(Word and element pointing entries)

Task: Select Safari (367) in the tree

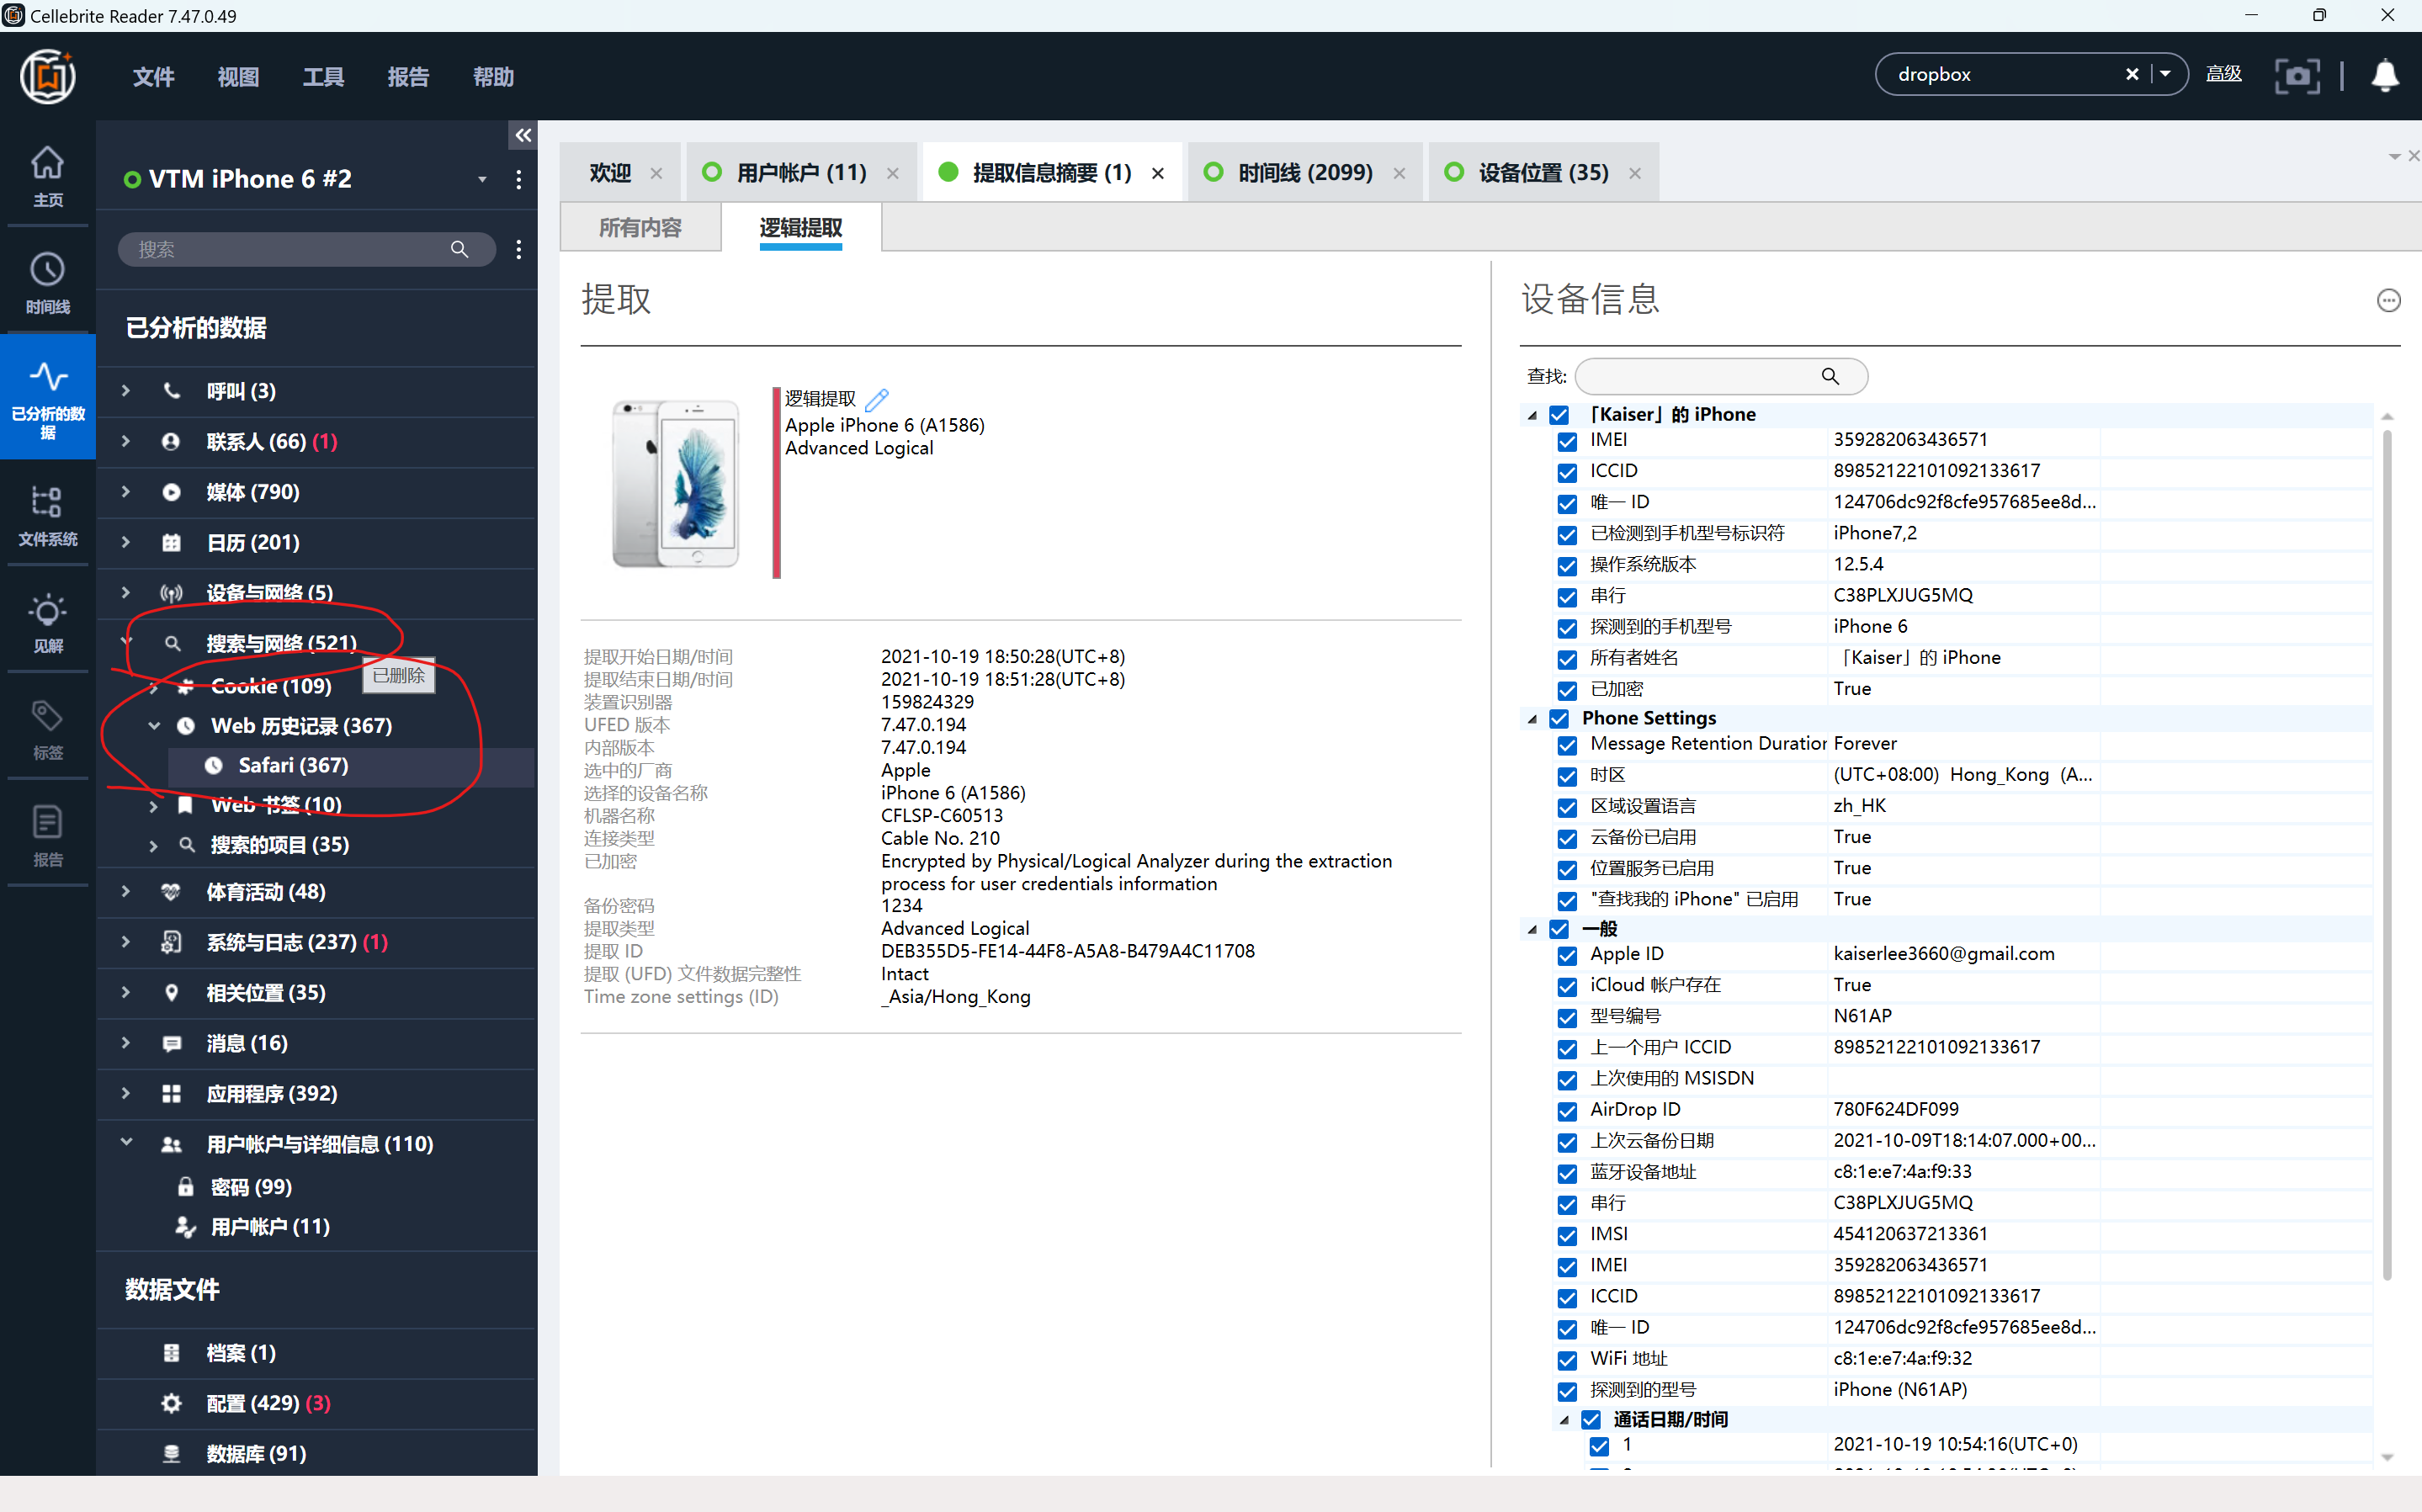Action: (x=293, y=765)
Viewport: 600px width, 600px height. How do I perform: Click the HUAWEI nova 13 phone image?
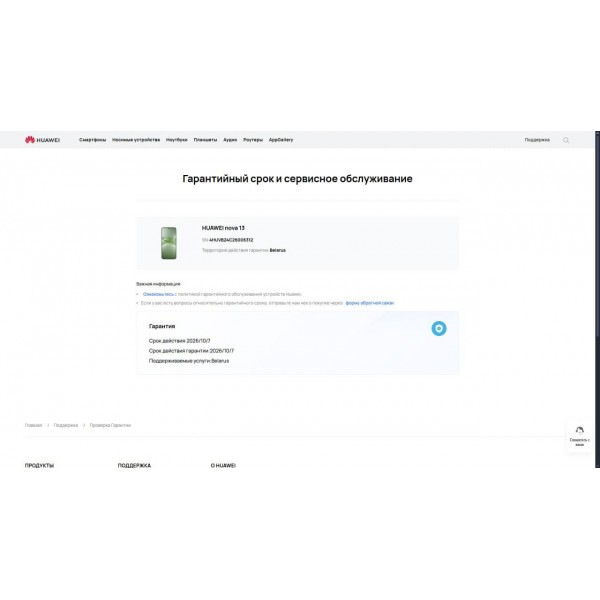(169, 243)
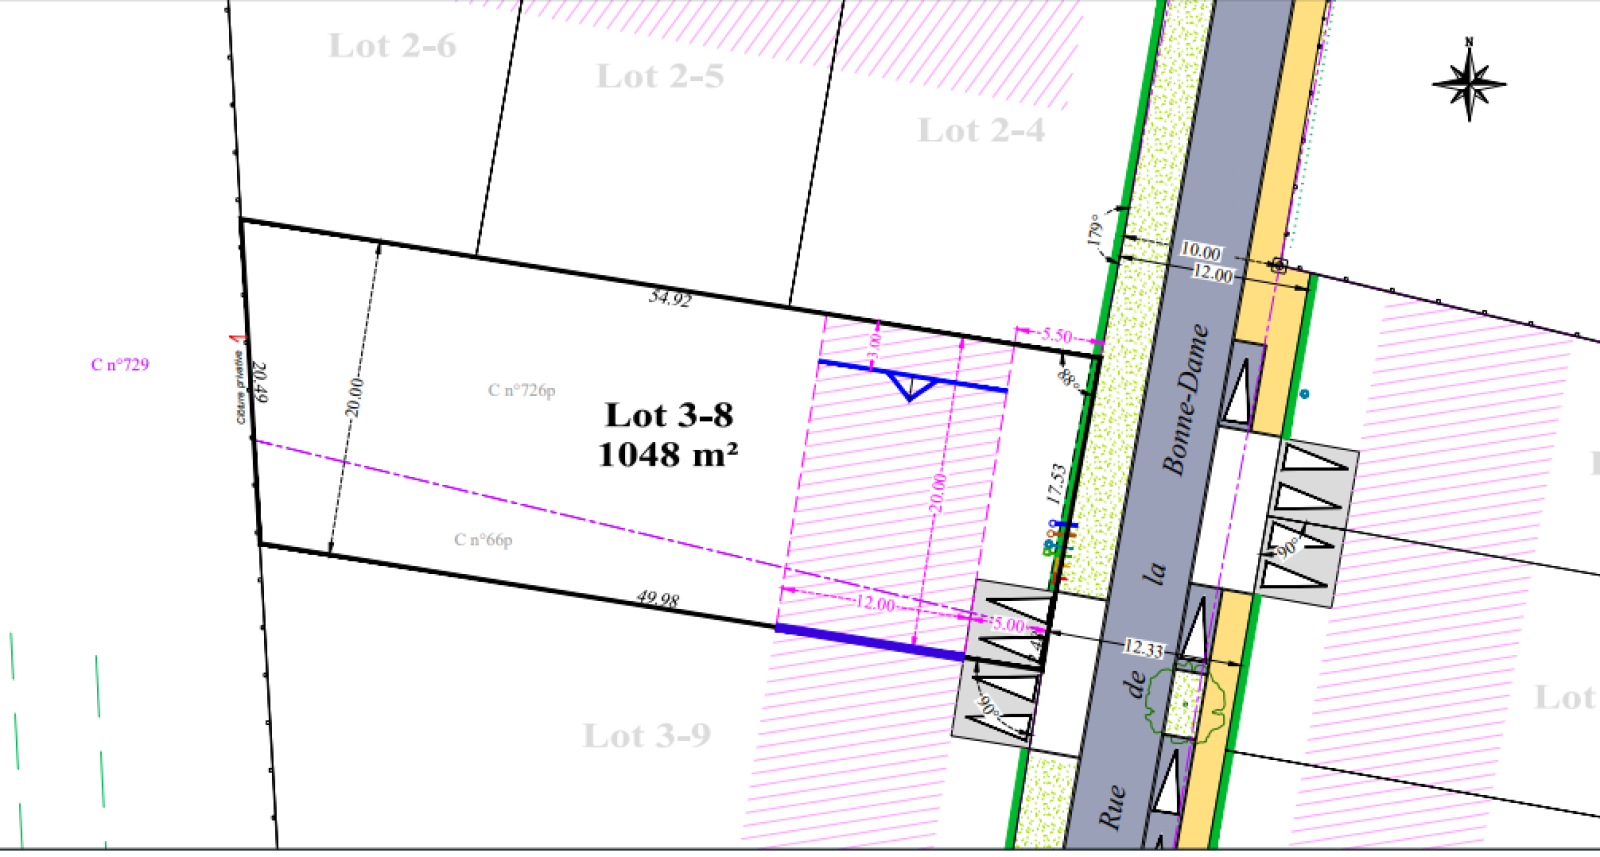Select the 1048 m² area text
The height and width of the screenshot is (857, 1600).
pyautogui.click(x=668, y=455)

● **What is being asked**: Copy the records above word for word, leaving out the pictures.

● **Problem solution**:
Task: Select Safari (367) in the tree

Action: (x=293, y=765)
Viewport: 600px width, 600px height. How do I perform: Click the HUAWEI nova 13 phone image?
(169, 243)
Select the 1048 m² area text
The height and width of the screenshot is (857, 1600).
pyautogui.click(x=668, y=455)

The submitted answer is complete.